::: DOCUMENT TEXT

June 11, 2018
Today was the last ride with the middle Schoolers for 7th grade. I’m not exaggerating when I say that driving them has been the biggest kick in my pants almost every morning. I’ve looked back through the Facebook posts, and seen these 3 girls all over the place in emotions and moods and hormones.
Lauren, Zoey, and Sara are my consistent morning riders. Various other Middle Schoolers ride with us in the afternoons when I pick them up from their after school hang-out. Caroline is the most frequent flyer in the afternoons. We’ve had some TJMS Patriot softballers hitch rides after school softball games and practices. Anaya and Gabby and Caroline have sweatily and stinkily loaded their softball equipment into the Chariot to ride home during the school softball season last fall.
They tell me they love the Chariot. It has been their cone of safety where they know they can say what they want and need. Their secrets stay within the Chariot, and I’m privileged to have been a fly on the wall as they pour out their hearts. Nothing has ever been said that makes me worry about them to the point I’ve needed to break their confidences, but I would in a heartbeat if I needed to. The Chariot gives them confidence to holler at the cute boys riding in the back of a truck, and to sing obnoxiously as if no one can hear them, and to dance as though people in other cars can’t see their dances (but I know they are dancing BECAUSE they know others can see them).

::::::

## [REQUIREMENTS]
Extend the diary entry about driving the middle schoolers in the Chariot, beginning right after its final sentence and keeping its voice.

::: STORED DATA

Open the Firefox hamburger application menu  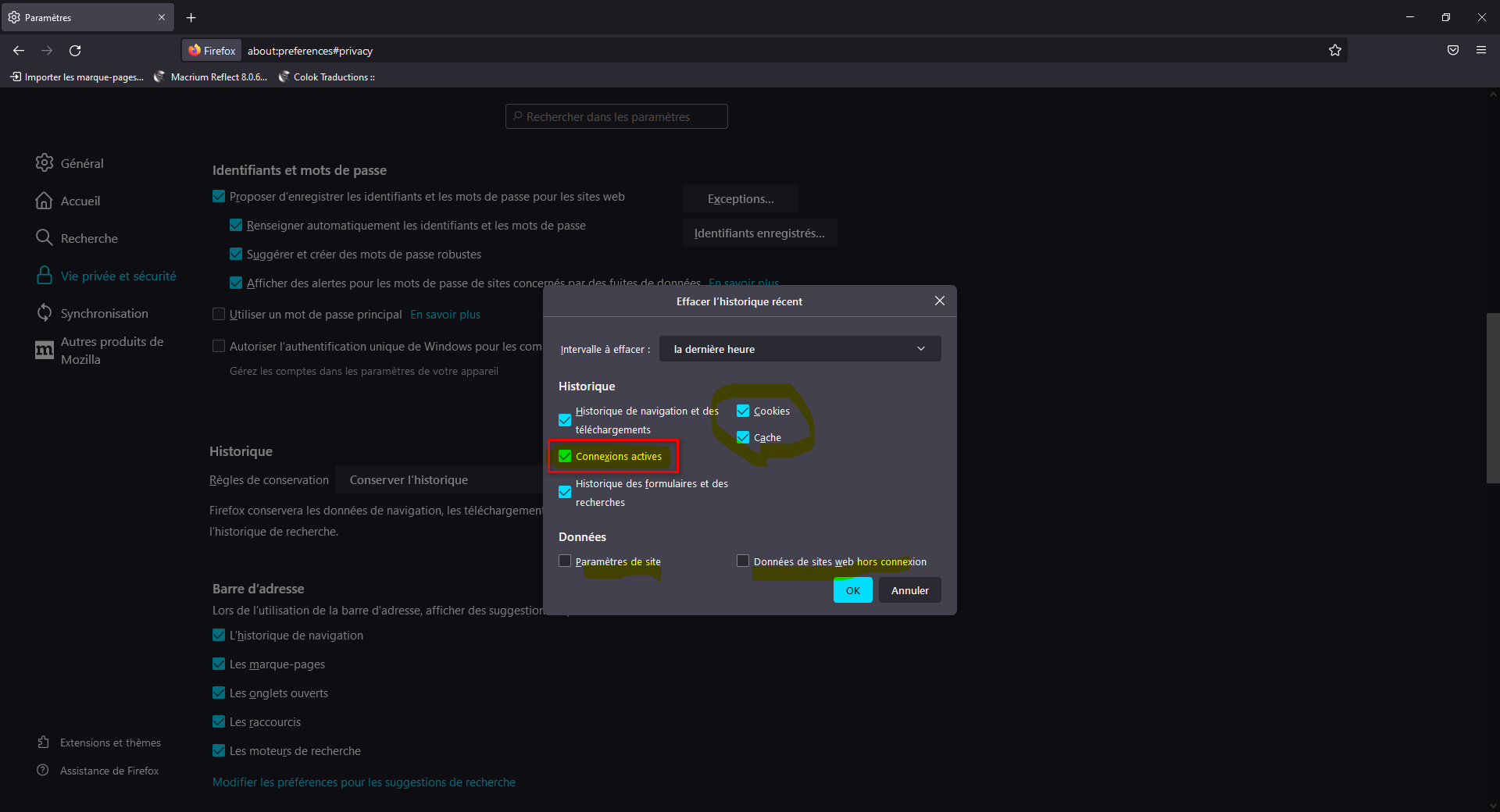1480,51
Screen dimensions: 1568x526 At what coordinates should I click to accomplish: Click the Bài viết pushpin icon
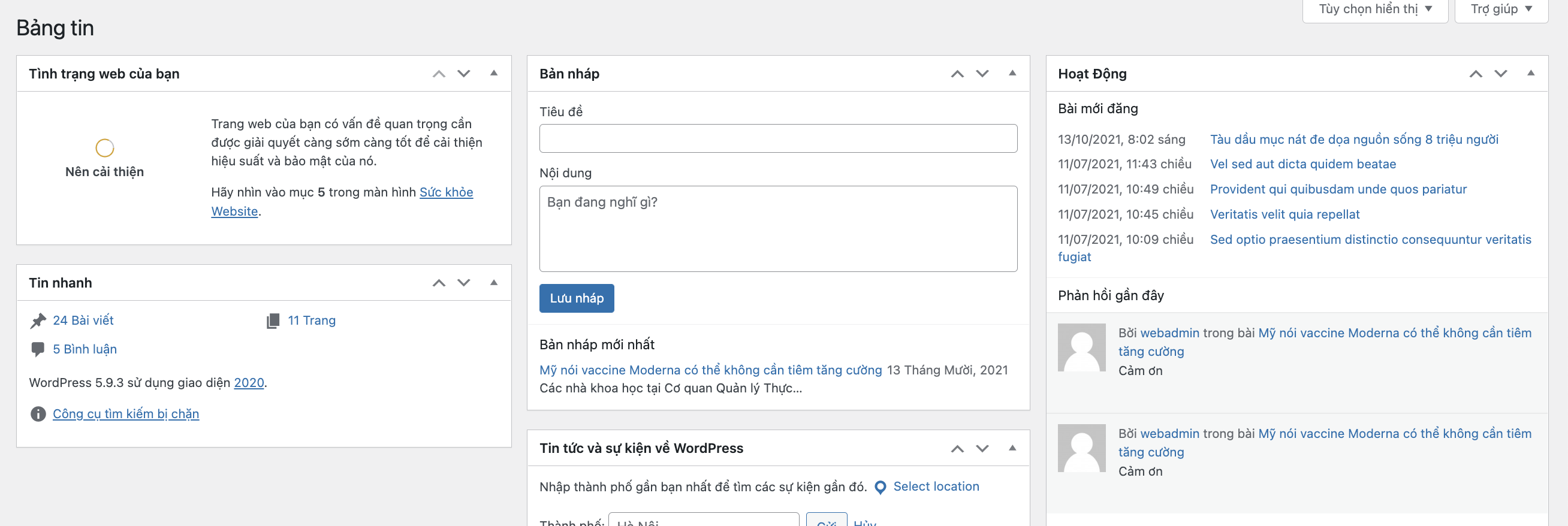pyautogui.click(x=38, y=321)
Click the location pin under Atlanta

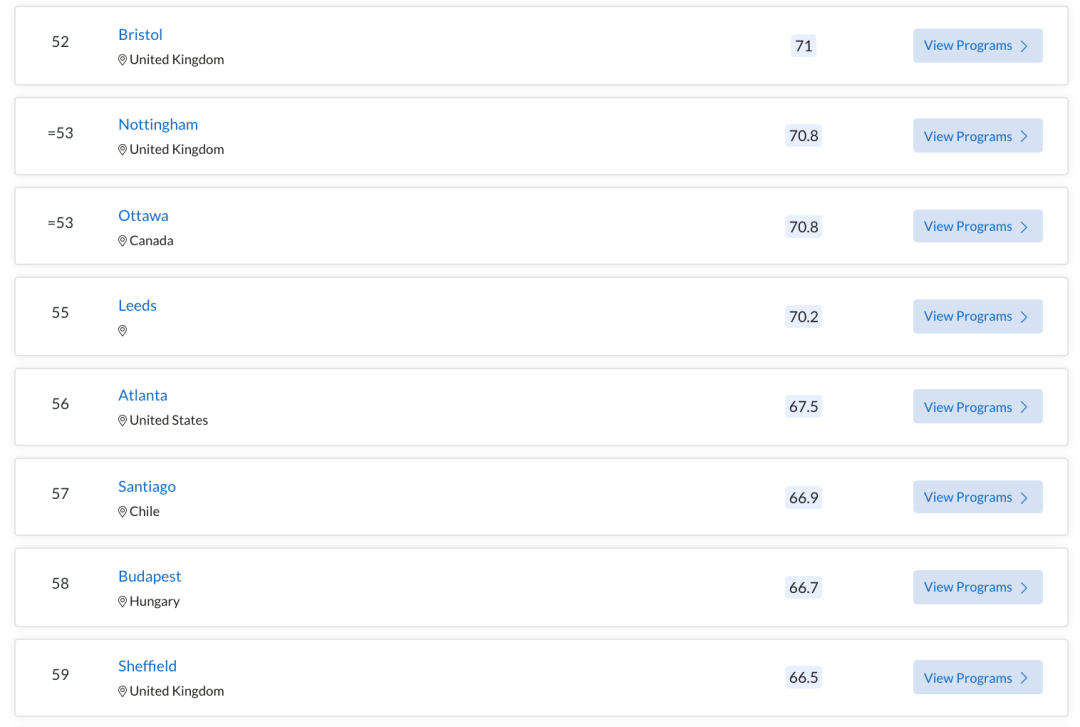click(x=123, y=421)
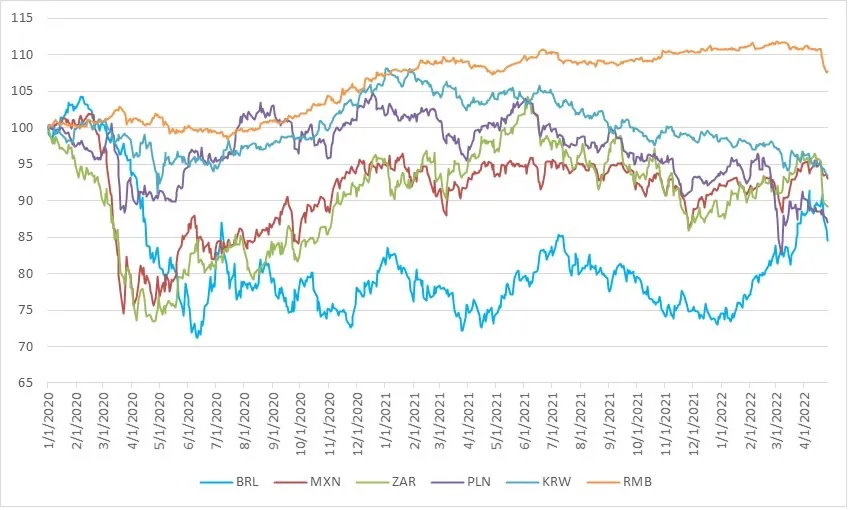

::::::

## [RESULT]
I thought I would just be the driver for these girls. I didn’t expect to be a sounding board when they needed to vent, or a sage dispensing wisdom when they faced relationship problems with friends. I’ve corrected their language (we do not say “hold your tits,” except I guess now we do). I’ve listened to the boyfriend issues. I’ve treated them to Starbucks, vetoed hot jam, chuckled under my breath, laughed out loud, sat in awkward silence, spoken just to fill the awkward silence, and wished I had just kept my mouth shut. The Middle Schoolers have included me, ignored me, serenaded me, embarrassed me, exasperated me, energized me, praised me, insulted me, rolled their eyes at me, confused me, and let me into their world. They talk about me behind my back. I can’t tell you what they say about me because they speak with their thumbs and iPhone keyboards. Zoey has burped in my ear. Lauren calls me Mom! Mother! And Birth Giver! And the other girls refer to me as Lauren’s mom, Mrs. Mauk, Mrs. Sandie, Momma S, and Hey. And I’ve learned the subtle difference between being called “so extra” and “too extra.” One compliments me while the other means I’m obnoxious. I can own both, and I rock both.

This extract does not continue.